Obama lanza una ofensiva para frenar el avance de los talibán

Mientras crece el temor a que un día los talibán pueden tomar el control de las armas nucleares paquistaníes, el presidente Barack Obama se reunió ayer con sus pares de Pakistán, Asif Ali Zardari, y de Afganistán, Hamid Karzai, para coordinar de forma tripartita los esfuerzos en la lucha contra Al Qaeda y sus aliados extremistas.
"La seguridad de Pakistán, Afganistán y EE.UU. están ligadas", dijo Obama en declaraciones a la prensa.

Después de la reunión, el presidente estadounidense explicó que el "compromiso" de Washington con la estabilidad de los dos países será prolongado y no flaqueará pese a que sin duda habrá más violencia y más reveces antes de que los insurgentes sean derrotados como se espera.

Consciente del desafío geopolítico y estratégico que enfrenta, Obama considera que Afganistán y Pakistán están en el mismo barco y que lo mejor es ayudarlos a que cooperen entre ellos, no solo para luchar contra los talibán, sino también para lograr el desarrollo económico y social de ambos países.

En el marco de lo que todos llaman la nueva Doctrina Obama, el enfoque del presidente estadounidense es integral.

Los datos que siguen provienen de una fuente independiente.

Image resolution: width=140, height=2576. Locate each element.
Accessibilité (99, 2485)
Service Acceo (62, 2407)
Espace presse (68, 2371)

Los fondos que acaba de pedirle al Congreso para apoyar a ambos países no solo serán destinados para reforzarlos militarmente sino también, y fundamentalmente, para impulsar el crecimiento económico en ambos países.

"La confianza que se necesita para que esta relación (entre Pakistán y Afganistán) se transforme en una cooperación tangible ha comenzado a progresar", dijo ayer la secretaria de Estado Hillary Clinton. "Y creo que las reuniones de hoy serán un nuevo paso en ese camino".

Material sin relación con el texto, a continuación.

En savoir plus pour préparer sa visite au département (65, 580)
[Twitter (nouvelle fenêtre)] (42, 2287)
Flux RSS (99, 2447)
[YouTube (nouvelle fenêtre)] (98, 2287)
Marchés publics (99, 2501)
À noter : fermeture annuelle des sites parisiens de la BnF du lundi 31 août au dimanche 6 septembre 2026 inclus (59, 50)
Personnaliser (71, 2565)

La situación es, sin embargo, muy compleja. Tras haber intentado una tregua con los talibán que viven en el valle de Swat y que no funcionó, el ejército pakistaní estaba preparándose ayer, bajo presión estadounidense, para lanzar una ofensiva militar en esa región, situada en la frontera que separa a Pakistán de Afganistán.

Mientras que cientos de paquistaníes huían de lo que será un sangriento enfrentamiento colmando la capacidad de los campos de refugiados, nadie se atrevía a pronosticar cuál puede ser el desenlace de la ofensiva.

La canciller, Hillary Clinton, dijo que estaba muy impresionada con los renovados esfuerzos del gobierno paquistaní contra los talibán y elogio el cambio de perspectiva de los líderes militares "para poder ver esta amenaza de la misma manera que nosotros la percibimos desde afuera".

Durante una entrevista con CNN, un vocero de los talibán en Afganistán pronosticó, sin embargo, que "esta guerra será el Vietnam de Obama".

De hecho, la reunión tripartita se desarrolló ayer en la Casa Blanca bajo la sombra de un ataque estadounidense contra los talibán en Afganistán que dejo más de 100 civiles inocentes muertos.

Durante una conversación telefónica con The New York Times, uno de los habitantes del pueblo atacado, Sayed Ghussuldin Agha, dijo que había partes de cuerpos en todas partes. "Asustaría a cualquier incluso si lo viera en un sueño", dijo.

La Secretaria de Estado, Hillary Rodman Clinton, anunció que habrá una investigación conjunta, expresó su pesar por lo ocurrido, pero no asumió la responsabilidad, argumentando que todavía no se conocen los detalles de lo sucedido.

De todas maneras, la masacre de tantos inocentes reforzó la posición de los afganos que se oponen a la guerra contra los talibán, justo en el momento en que el Pentágono está por enviar a Afganistán unos 20.000 soldados estadounidenses más.

No pasó desapercibido para nadie, de hecho, que el presidente Barack Obama se cuidó bien ayer de no utilizar la palabra talibán. Solo se refirió a la lucha contra los miembros de Al Qaeda, es decir, a los autores de los atentados del 11 de setiembre en Estados Unidos y a los extremistas que los apoyan y financian.